*** TASK MATERIAL ***

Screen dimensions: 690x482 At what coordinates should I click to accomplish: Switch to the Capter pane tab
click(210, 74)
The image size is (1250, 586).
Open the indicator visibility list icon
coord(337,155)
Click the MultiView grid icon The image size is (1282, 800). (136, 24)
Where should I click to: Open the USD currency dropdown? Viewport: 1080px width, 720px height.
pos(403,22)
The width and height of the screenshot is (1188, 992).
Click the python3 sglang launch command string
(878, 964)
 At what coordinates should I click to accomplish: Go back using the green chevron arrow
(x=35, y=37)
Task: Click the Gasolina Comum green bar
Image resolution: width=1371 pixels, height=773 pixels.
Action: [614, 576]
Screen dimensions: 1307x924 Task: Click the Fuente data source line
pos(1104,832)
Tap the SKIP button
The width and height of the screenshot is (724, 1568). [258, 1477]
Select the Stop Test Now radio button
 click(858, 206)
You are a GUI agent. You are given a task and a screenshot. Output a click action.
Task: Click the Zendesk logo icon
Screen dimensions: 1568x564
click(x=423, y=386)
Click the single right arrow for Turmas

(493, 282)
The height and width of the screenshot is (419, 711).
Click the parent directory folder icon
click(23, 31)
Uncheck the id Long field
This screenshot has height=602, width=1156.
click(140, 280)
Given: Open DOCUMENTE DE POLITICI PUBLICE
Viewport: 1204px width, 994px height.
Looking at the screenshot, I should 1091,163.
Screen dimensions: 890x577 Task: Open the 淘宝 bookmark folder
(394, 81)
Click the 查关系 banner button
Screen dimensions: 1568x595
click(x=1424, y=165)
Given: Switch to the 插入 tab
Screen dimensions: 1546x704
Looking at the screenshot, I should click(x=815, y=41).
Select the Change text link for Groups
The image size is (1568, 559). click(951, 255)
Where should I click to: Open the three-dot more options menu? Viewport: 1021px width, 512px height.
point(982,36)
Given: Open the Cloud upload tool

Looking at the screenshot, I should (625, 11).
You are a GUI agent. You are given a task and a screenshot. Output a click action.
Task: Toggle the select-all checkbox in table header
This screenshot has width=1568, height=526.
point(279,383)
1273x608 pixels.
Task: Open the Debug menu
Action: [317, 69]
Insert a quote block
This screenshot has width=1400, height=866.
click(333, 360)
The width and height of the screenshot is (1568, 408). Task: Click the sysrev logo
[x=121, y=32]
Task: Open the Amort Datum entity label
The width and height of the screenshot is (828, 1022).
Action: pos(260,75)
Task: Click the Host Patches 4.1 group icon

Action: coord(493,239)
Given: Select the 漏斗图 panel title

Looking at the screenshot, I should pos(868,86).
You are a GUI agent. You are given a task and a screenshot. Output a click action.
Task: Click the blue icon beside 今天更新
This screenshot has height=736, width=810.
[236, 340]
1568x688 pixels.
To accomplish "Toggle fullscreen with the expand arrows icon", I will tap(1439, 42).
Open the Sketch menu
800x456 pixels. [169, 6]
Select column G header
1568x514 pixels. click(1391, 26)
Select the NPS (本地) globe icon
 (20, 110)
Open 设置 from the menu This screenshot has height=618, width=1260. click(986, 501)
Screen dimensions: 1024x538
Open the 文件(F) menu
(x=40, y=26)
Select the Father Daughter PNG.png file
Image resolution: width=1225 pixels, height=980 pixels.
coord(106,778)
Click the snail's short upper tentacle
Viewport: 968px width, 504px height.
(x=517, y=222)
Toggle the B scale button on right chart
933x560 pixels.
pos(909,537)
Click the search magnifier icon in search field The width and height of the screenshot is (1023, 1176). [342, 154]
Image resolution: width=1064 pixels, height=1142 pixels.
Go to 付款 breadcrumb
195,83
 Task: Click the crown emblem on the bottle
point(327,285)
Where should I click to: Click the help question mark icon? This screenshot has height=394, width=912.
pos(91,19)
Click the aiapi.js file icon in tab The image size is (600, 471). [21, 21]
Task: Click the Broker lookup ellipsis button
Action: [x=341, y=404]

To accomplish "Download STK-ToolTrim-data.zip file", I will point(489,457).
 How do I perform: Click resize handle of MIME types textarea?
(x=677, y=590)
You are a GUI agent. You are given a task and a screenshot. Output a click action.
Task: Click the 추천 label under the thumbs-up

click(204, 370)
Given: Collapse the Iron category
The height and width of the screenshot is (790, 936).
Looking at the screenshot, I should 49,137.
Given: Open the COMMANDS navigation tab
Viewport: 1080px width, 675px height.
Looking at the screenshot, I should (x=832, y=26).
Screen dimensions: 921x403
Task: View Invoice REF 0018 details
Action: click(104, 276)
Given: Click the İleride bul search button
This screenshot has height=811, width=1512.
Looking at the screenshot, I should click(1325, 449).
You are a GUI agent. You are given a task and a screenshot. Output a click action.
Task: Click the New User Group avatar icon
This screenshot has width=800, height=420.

*** End of TASK MATERIAL ***

» EXERCISE GOAL: Print the entries exactly. Include every one.

» WRITTEN RESPONSE:
Screen dimensions: 690x482 At what coordinates should I click to accomplish: Switch to the Capter pane tab
click(210, 74)
The image size is (1250, 586).
Open the indicator visibility list icon
coord(337,155)
Click the MultiView grid icon The image size is (1282, 800). (136, 24)
Where should I click to: Open the USD currency dropdown? Viewport: 1080px width, 720px height.
pos(403,22)
The width and height of the screenshot is (1188, 992).
Click the python3 sglang launch command string
(878, 964)
 At what coordinates should I click to accomplish: Go back using the green chevron arrow
(x=35, y=37)
Task: Click the Gasolina Comum green bar
Image resolution: width=1371 pixels, height=773 pixels.
Action: [614, 576]
Screen dimensions: 1307x924 Task: Click the Fuente data source line
pos(1104,832)
Tap the SKIP button
The width and height of the screenshot is (724, 1568). [258, 1477]
Select the Stop Test Now radio button
 click(858, 206)
You are a GUI agent. You are given a task and a screenshot. Output a click action.
Task: Click the Zendesk logo icon
Screen dimensions: 1568x564
click(x=423, y=386)
Click the single right arrow for Turmas

(493, 282)
The height and width of the screenshot is (419, 711).
Click the parent directory folder icon
click(23, 31)
Uncheck the id Long field
This screenshot has height=602, width=1156.
click(140, 280)
Given: Open DOCUMENTE DE POLITICI PUBLICE
Viewport: 1204px width, 994px height.
Looking at the screenshot, I should 1091,163.
Screen dimensions: 890x577 Task: Open the 淘宝 bookmark folder
(394, 81)
Click the 查关系 banner button
Screen dimensions: 1568x595
click(x=1424, y=165)
Given: Switch to the 插入 tab
Screen dimensions: 1546x704
Looking at the screenshot, I should click(x=815, y=41).
Select the Change text link for Groups
The image size is (1568, 559). click(951, 255)
Where should I click to: Open the three-dot more options menu? Viewport: 1021px width, 512px height.
point(982,36)
Given: Open the Cloud upload tool

Looking at the screenshot, I should (625, 11).
You are a GUI agent. You are given a task and a screenshot. Output a click action.
Task: Toggle the select-all checkbox in table header
This screenshot has width=1568, height=526.
point(279,383)
1273x608 pixels.
Task: Open the Debug menu
Action: [317, 69]
Insert a quote block
This screenshot has width=1400, height=866.
click(333, 360)
The width and height of the screenshot is (1568, 408). Task: Click the sysrev logo
[x=121, y=32]
Task: Open the Amort Datum entity label
The width and height of the screenshot is (828, 1022).
Action: pos(260,75)
Task: Click the Host Patches 4.1 group icon

Action: coord(493,239)
Given: Select the 漏斗图 panel title

Looking at the screenshot, I should pos(868,86).
You are a GUI agent. You are given a task and a screenshot. Output a click action.
Task: Click the blue icon beside 今天更新
This screenshot has height=736, width=810.
[236, 340]
1568x688 pixels.
To accomplish "Toggle fullscreen with the expand arrows icon", I will tap(1439, 42).
Open the Sketch menu
800x456 pixels. [169, 6]
Select column G header
1568x514 pixels. click(1391, 26)
Select the NPS (本地) globe icon
 (20, 110)
Open 设置 from the menu This screenshot has height=618, width=1260. click(986, 501)
Screen dimensions: 1024x538
Open the 文件(F) menu
(x=40, y=26)
Select the Father Daughter PNG.png file
Image resolution: width=1225 pixels, height=980 pixels.
coord(106,778)
Click the snail's short upper tentacle
Viewport: 968px width, 504px height.
(x=517, y=222)
Toggle the B scale button on right chart
933x560 pixels.
pos(909,537)
Click the search magnifier icon in search field The width and height of the screenshot is (1023, 1176). [342, 154]
Image resolution: width=1064 pixels, height=1142 pixels.
Go to 付款 breadcrumb
195,83
 Task: Click the crown emblem on the bottle
point(327,285)
Where should I click to: Click the help question mark icon? This screenshot has height=394, width=912.
pos(91,19)
Click the aiapi.js file icon in tab The image size is (600, 471). [21, 21]
Task: Click the Broker lookup ellipsis button
Action: [x=341, y=404]

To accomplish "Download STK-ToolTrim-data.zip file", I will point(489,457).
 How do I perform: Click resize handle of MIME types textarea?
(x=677, y=590)
You are a GUI agent. You are given a task and a screenshot. Output a click action.
Task: Click the 추천 label under the thumbs-up

click(204, 370)
Given: Collapse the Iron category
The height and width of the screenshot is (790, 936).
Looking at the screenshot, I should 49,137.
Given: Open the COMMANDS navigation tab
Viewport: 1080px width, 675px height.
Looking at the screenshot, I should (x=832, y=26).
Screen dimensions: 921x403
Task: View Invoice REF 0018 details
Action: click(104, 276)
Given: Click the İleride bul search button
This screenshot has height=811, width=1512.
Looking at the screenshot, I should click(1325, 449).
You are a GUI agent. You are given a task and a screenshot. Output a click action.
Task: Click the New User Group avatar icon
This screenshot has width=800, height=420.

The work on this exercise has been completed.